Chromosome conformational signatures offer a first-degree view of deregulation on the genome, it’s currently not capable via established molecular modalities like gene expression. This research is the first evidence that using systemic measurement of chromosome conformational signatures is capable of addressing the needs in precision medicine for patient selection and tailored therapies.
We are also doing two projects currently undergoing in Oxford Biodynamics using the same approach to determine the response to checkpoint inhibitors. When the results from this study are public, this will cement the use of the EpiSwitch platform for precision medicine.
Q3: How does this work fit into the landscape of chromosome architecture, the regulation of gene expression and the control of the genome via the non-coding genome?
A3: This is now a new field and what we’ve seen over the last few years is the way of evidence indicating the role of chromosome architecture, or chromosome conformations, playing the regulation of the genome.
The level of information is expanding impressively, in two recent papers, one in Nature Communications by Gaëlle Marteil and another in Nature Genetics by Di Iulio et al with Craig Venter as the senior author, have shown that the non-coding genome is responsible for the regulatory control of the genome via chromosome architecture or chromosome conformational signatures.

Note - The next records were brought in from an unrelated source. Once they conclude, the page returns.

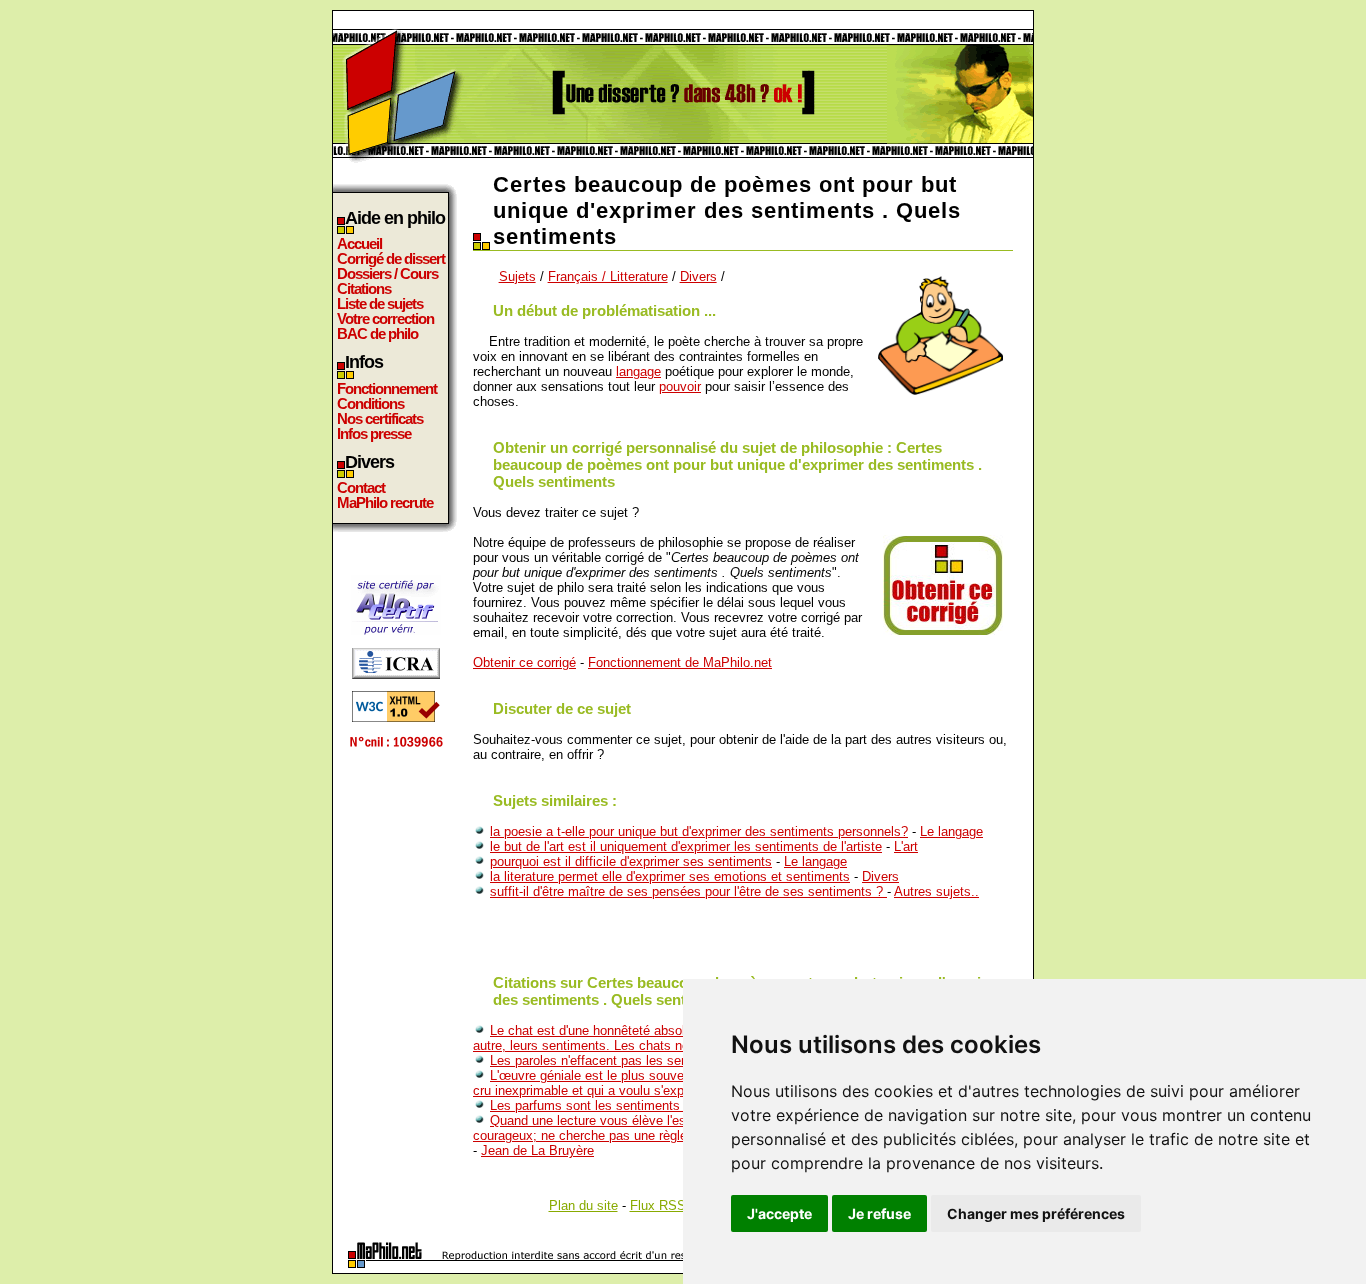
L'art (906, 846)
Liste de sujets (380, 303)
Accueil (359, 243)
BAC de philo (377, 333)
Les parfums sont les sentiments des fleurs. (617, 1105)
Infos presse (374, 433)
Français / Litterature (608, 276)
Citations (364, 288)
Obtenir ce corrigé (524, 662)
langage (638, 371)
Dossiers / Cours (387, 273)
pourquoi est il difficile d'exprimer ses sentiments (631, 861)
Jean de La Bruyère (537, 1150)
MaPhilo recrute (385, 502)
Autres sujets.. (936, 891)
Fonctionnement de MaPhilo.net (680, 662)
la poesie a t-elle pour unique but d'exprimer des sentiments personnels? (699, 831)
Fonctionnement (387, 388)
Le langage (951, 831)
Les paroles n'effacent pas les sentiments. (612, 1060)
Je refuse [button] (879, 1213)
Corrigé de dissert (391, 258)
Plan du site (583, 1205)
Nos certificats (380, 418)
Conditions (370, 403)
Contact (361, 487)
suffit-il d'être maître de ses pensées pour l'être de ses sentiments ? (688, 891)
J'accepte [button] (779, 1213)
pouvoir (680, 386)
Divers (698, 276)
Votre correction (385, 318)
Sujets (517, 276)
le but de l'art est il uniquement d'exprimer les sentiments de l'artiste (686, 846)
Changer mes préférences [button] (1036, 1213)
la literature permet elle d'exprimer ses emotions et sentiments (670, 876)
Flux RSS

In the Di Iulio/Venter paper, they were looking at the constraints of the human genome based on a human variation and what they found is that the clinical relevance in their study is that the manifestation of, enrichment of, pathogenetic variants in the constrained genome is identified by chromosomes architecture which we are measuring with EpiSwitch. They have suggested that pathical implementation of their findings in the targeting of sequencing effort beyond the exome so instead of looking at a gene, they’re suggesting that many exomes could be eliminated from targeted analysis by including the equivalent amounts of sequence it represents the most non-coding region which is ultimately where chromosome architecture occurs.
Q4: How are Oxford Biodynamics going to extend this work?
A4: So, we’re currently have two programmes going with the extension of rheumatoid arthritis work so we’re extending the project into a couple of hundred more patients from other medical facilities in the UK, that will look at independent validation of the signature that’s been published.
We’re also working with three other medical institutions in the UK; Glasgow University, Newcastle University and Birmingham, in Glasgow we’re already looking at a project, that’s already funded, looking at rheumatoid arthritis flaring. This is where patients basically go into remission after therapy with maybe drugs like methotrexate but with time, their disease flares up and currently there’s no molecular test can look at that. The project name for that is Biological Factors that Limit Sustained Remission in Rheumatoid Arthritis or the BIO-FLARE study, this project has started and we’re currently taking patients and we’ll begin later in the year on the EpiSwitch part of the study.